Croatian Medical Journal
- Discipline: Medicine
- Language: English
- Edited by: Tomislav Smoljanović

Publication details
- Former name: Acta Facultatis Medicae Zagrabiensis
- History: 1953–present
- Publisher: Medicinska naklada (Croatia)
- Frequency: Bimonthly
- Open access: Diamond
- Impact factor: 1.619 (2016)

Standard abbreviations
- ISO 4: Croat. Med.

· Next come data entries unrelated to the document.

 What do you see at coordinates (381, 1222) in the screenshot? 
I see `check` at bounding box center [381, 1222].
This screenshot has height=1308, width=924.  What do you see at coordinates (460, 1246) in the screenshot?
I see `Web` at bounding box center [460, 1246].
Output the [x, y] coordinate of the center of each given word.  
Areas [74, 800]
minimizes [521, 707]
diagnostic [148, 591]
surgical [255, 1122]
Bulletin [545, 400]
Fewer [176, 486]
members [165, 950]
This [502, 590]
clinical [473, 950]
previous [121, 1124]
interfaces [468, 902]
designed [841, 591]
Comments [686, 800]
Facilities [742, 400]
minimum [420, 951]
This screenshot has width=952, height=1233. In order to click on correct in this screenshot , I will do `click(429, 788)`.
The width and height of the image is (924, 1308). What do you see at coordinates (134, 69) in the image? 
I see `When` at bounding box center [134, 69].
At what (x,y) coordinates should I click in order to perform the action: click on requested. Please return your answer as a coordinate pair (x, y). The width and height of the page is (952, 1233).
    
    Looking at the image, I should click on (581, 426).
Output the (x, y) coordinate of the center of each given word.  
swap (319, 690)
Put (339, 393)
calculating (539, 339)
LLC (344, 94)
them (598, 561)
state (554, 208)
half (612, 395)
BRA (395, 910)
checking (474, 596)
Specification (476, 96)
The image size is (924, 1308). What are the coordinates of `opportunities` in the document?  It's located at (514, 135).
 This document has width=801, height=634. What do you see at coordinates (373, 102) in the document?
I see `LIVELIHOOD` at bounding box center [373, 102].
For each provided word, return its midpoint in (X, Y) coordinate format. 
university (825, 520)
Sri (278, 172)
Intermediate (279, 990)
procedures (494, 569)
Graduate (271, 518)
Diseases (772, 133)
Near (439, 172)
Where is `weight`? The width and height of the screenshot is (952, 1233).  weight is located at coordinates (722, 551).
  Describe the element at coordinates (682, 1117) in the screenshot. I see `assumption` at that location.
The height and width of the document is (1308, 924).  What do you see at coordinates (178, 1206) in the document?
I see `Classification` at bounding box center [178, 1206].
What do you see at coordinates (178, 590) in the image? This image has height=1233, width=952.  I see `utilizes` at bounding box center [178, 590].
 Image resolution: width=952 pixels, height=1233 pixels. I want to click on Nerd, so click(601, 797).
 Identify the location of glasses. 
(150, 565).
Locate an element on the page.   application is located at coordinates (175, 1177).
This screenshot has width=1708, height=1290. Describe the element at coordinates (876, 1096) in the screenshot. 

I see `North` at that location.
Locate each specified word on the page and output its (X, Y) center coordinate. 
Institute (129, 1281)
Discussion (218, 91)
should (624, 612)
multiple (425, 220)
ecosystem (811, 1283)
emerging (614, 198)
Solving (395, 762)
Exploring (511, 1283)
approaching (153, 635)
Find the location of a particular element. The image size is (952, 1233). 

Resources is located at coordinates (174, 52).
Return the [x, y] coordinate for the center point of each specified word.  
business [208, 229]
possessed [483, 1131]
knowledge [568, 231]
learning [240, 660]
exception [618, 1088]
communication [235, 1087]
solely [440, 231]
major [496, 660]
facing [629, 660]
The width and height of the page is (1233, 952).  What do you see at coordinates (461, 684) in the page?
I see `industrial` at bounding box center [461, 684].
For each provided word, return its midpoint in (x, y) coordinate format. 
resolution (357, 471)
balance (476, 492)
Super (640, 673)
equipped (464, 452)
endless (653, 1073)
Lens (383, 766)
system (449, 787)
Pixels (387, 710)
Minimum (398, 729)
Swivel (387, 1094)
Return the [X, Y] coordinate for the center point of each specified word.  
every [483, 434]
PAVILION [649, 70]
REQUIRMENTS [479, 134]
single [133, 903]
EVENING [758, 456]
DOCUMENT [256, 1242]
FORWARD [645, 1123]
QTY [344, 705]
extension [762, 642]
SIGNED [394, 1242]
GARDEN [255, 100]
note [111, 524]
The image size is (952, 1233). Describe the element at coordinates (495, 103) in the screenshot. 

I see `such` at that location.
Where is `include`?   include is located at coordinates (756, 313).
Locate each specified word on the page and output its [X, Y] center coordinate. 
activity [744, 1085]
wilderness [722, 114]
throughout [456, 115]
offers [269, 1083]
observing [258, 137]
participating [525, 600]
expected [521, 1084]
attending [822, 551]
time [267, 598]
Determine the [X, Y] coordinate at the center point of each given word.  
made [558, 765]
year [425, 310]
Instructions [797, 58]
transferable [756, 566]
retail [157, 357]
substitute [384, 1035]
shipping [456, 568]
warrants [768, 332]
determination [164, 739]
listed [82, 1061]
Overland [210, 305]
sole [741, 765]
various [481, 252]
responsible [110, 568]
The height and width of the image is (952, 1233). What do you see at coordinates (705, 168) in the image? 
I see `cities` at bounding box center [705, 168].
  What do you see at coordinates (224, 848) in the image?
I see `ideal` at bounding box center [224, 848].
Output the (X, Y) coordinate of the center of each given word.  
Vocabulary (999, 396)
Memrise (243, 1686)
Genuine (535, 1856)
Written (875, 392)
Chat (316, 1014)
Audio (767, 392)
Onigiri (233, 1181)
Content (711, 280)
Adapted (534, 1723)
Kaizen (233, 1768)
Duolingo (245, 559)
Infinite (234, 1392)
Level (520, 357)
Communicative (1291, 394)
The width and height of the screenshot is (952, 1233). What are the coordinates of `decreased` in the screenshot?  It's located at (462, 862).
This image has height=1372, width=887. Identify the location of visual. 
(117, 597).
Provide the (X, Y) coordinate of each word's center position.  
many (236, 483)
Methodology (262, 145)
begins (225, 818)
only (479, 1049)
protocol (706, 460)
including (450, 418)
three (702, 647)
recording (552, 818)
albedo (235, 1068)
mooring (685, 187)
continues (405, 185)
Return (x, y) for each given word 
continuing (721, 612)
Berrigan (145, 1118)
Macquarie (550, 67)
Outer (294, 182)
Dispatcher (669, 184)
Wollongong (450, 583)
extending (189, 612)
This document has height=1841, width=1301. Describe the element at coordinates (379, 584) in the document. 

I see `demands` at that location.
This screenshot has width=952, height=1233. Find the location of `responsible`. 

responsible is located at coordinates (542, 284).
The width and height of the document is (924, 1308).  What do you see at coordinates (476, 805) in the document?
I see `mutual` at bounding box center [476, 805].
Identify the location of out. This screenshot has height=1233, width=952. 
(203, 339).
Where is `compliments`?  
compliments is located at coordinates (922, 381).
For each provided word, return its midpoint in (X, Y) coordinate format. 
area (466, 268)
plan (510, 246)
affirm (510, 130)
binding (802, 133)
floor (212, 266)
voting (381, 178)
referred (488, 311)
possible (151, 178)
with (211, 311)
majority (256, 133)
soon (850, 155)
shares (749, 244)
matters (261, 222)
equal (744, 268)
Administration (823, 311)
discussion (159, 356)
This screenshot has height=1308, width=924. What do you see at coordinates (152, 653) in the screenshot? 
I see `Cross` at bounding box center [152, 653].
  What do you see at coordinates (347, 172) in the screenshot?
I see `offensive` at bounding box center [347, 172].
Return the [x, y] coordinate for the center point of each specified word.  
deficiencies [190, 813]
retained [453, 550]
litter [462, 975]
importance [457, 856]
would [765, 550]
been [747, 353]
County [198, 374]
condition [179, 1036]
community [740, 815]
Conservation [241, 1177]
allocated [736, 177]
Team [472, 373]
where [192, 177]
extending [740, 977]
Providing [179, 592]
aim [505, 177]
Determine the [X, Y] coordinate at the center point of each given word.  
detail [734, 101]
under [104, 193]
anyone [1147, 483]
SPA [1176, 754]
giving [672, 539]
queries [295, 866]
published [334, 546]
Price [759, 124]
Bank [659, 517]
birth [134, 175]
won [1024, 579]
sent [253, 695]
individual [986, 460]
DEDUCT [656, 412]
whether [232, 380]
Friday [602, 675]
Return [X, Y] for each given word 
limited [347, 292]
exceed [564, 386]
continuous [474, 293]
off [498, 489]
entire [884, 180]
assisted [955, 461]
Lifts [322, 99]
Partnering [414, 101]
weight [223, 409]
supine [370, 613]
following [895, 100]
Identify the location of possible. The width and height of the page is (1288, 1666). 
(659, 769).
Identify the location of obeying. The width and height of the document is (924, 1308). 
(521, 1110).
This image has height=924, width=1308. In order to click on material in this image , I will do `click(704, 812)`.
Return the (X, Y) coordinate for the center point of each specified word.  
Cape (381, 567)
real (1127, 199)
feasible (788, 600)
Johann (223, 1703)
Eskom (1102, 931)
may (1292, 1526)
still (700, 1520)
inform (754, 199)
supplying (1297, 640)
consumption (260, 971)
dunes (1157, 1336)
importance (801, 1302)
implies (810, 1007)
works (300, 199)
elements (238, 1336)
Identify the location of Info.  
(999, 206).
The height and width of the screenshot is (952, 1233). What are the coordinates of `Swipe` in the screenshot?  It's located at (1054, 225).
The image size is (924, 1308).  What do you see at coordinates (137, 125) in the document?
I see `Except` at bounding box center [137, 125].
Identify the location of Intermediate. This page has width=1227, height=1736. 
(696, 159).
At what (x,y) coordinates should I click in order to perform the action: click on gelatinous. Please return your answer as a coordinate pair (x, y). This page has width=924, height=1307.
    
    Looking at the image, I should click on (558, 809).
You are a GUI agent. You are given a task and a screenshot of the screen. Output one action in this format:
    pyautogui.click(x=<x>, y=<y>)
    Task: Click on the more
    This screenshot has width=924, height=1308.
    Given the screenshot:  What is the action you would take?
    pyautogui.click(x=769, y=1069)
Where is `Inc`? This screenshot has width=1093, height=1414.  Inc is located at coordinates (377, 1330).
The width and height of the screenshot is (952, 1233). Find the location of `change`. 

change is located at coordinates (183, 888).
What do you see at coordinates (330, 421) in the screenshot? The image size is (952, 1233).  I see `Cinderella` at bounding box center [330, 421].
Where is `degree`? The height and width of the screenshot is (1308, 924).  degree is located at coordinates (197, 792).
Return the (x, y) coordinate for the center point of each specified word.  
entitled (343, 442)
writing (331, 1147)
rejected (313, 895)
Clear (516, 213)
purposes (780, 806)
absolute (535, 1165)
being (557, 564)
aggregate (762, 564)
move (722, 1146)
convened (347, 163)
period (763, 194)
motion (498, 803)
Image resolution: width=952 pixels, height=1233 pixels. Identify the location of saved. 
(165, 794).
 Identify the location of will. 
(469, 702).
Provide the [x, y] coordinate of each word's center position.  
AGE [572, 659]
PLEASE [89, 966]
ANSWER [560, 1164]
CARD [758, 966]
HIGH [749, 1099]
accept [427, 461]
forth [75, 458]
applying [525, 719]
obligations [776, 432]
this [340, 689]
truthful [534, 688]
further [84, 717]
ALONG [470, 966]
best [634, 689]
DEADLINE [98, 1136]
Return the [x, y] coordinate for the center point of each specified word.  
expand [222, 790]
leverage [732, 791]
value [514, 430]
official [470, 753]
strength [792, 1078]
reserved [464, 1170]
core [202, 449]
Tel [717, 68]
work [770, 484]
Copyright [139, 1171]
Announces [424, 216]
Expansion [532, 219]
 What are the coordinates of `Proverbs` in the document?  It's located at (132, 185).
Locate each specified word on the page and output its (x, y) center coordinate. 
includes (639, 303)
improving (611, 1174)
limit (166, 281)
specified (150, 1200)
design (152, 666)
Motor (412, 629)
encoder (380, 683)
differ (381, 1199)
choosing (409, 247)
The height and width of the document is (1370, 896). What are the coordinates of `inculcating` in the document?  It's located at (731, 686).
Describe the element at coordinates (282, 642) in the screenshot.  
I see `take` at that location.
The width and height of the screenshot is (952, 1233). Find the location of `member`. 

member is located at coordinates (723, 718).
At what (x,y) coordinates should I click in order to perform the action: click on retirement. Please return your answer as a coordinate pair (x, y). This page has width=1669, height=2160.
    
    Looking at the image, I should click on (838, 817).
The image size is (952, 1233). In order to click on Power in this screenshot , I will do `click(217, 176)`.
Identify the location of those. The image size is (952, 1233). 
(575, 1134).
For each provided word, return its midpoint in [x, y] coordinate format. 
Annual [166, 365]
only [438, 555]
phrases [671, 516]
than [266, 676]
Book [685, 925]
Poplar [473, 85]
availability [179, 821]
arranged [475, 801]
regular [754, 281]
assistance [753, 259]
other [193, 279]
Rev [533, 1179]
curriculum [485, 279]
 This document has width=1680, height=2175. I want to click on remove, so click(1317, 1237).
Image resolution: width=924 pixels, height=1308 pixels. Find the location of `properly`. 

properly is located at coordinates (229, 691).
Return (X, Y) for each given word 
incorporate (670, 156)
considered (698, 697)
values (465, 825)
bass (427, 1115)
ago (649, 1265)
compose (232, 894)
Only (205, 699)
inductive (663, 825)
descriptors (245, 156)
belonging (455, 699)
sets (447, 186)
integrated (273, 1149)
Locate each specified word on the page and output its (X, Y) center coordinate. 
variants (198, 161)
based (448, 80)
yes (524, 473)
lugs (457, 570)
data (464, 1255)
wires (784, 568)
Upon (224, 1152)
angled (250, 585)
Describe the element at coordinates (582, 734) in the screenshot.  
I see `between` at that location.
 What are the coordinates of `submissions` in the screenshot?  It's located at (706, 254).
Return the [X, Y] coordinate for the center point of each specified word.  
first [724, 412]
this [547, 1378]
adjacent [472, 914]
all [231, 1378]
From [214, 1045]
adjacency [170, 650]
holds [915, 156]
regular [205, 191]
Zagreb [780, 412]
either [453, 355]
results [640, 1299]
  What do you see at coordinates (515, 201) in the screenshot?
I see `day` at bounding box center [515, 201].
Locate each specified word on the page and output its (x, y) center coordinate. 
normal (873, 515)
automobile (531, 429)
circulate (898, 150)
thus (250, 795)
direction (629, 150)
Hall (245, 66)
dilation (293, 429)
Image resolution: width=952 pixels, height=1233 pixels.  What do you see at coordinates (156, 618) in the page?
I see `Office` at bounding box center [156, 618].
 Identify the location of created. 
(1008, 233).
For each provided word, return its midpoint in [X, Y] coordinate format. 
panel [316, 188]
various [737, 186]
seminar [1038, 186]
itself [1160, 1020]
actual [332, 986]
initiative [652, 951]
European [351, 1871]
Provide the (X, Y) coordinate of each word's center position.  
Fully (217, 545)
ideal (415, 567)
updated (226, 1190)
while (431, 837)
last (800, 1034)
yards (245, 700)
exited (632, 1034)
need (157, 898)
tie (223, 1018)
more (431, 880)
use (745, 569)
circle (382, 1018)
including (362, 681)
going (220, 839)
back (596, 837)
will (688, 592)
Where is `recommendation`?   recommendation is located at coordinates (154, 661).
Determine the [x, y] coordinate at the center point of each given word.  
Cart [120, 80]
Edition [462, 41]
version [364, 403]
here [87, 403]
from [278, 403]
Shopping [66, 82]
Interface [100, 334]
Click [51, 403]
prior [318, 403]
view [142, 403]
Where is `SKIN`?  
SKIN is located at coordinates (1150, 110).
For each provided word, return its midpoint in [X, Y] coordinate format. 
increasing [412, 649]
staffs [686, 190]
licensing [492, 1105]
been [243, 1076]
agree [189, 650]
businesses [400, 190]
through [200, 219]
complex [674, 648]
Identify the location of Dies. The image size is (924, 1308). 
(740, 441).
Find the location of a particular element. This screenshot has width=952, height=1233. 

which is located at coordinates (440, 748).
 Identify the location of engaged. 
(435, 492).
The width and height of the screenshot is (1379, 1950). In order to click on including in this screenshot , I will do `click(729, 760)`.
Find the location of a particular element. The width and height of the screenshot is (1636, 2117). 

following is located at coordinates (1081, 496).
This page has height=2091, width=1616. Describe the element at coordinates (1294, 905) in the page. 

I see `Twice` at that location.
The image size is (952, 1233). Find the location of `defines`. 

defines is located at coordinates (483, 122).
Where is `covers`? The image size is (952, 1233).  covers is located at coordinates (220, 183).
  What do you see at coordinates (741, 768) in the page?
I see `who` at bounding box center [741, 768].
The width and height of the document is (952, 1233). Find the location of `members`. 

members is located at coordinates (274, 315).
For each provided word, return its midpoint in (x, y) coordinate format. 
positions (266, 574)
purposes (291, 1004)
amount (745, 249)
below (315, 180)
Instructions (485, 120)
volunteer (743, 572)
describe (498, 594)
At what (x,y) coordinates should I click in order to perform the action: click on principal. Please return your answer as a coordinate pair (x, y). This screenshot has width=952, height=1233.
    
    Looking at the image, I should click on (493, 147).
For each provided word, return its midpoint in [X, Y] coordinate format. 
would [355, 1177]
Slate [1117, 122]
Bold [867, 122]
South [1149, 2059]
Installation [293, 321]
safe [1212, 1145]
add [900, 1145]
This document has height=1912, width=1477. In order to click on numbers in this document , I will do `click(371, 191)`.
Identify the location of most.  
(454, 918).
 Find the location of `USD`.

J.

Indexing
- CODEN: CMEJEN
- ISSN: 0353-9504 (print) 1332-8166 (web)
- OCLC no.: 648911316

Links
- Journal homepage; Online archive;

= Croatian Medical Journal =

The Croatian Medical Journal (abbreviated CMJ) is a bimonthly peer-reviewed diamond open access general medical journal. It was established in 1953 as the Acta Facultatis Medicae Zagrabiensis, obtaining its current name in 1992. Its first issue under its current title was published in February 1992, and it has been published by Medicinska naklada since 2001. It was previously published by the University of Zagreb School of Medicine. The editor-in-chief is Tomislav Smoljanović (University of Zagreb School of Medicine). According to the Journal Citation Reports, the journal has a 2016 impact factor of 1.619.